Miro Monjuïc y me imagino allí subido disparando cañonazos sobre el Ensanche y viendo morir a los que fueron mis amigos, destrozados por la metralla

Jorge M. Reverte

Forma parte del mito de la nación catalana: durante la guerra de Sucesión (que no de Secesión), los milicianos partidarios del archiduque austriaco (dicen que catalán) Carlos, cuando cazaban a un incauto por el campo, le obligaban a repetir el trabalenguas “setze jutges”. Si no lo pronunciaba bien, consideraban que era un partidario del borbón Felipe, que luego sería Felipe V, y le rebanaban el cuello.

Y hete aquí que 300 años después sigue reinando en España un Borbón. Trescientos años de tiranía y opresión que pueden percibirse a poco que uno pasee por las Ramblas. Los niños lloran porque no pueden hablar catalán, los comerciantes se arruinan porque pagan impuestos para que los extremeños se lo gasten todo en golferías como que sus hijos aprendan a utilizar ordenadores, y así todo.

Como no se remedia la cosa, hay quien piensa en volver a poner en las terminales del Prat o del AVE a unos cuantos mossos d’Esquadra a controlar si los pasajeros que lleguen saben pronunciar eso de los jutges. Confieso que yo ya estoy en ello, porque me gusta ir a esa Barcelona sojuzgada en la que los madrileños nos sentimos dominadores desde hace tres siglos. A mí por lo menos me pasa. Miro Montjuïc y me imagino allí subido disparando cañonazos sobre el Ensanche y viendo morir a los que fueron mis amigos, destrozados por la metralla. Lo lamento, pero está en mi alma, en mis genes centralistas de siervo borbónico.

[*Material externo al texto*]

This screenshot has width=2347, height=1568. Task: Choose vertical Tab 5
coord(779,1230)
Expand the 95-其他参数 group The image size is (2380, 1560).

Intentaré pronunciar bien el trabalenguas, pediré cita hoy mismo a Jaume Sobrequés para que me guíe por las científicas jornadas en torno a 1714, aquel año en que mi grandeza alcanzó sus mayores cotas. Y le haré el saludo fascista, que es lo que todos los madrileños hacemos al levantarnos de la cama, para que no dude de mi calaña.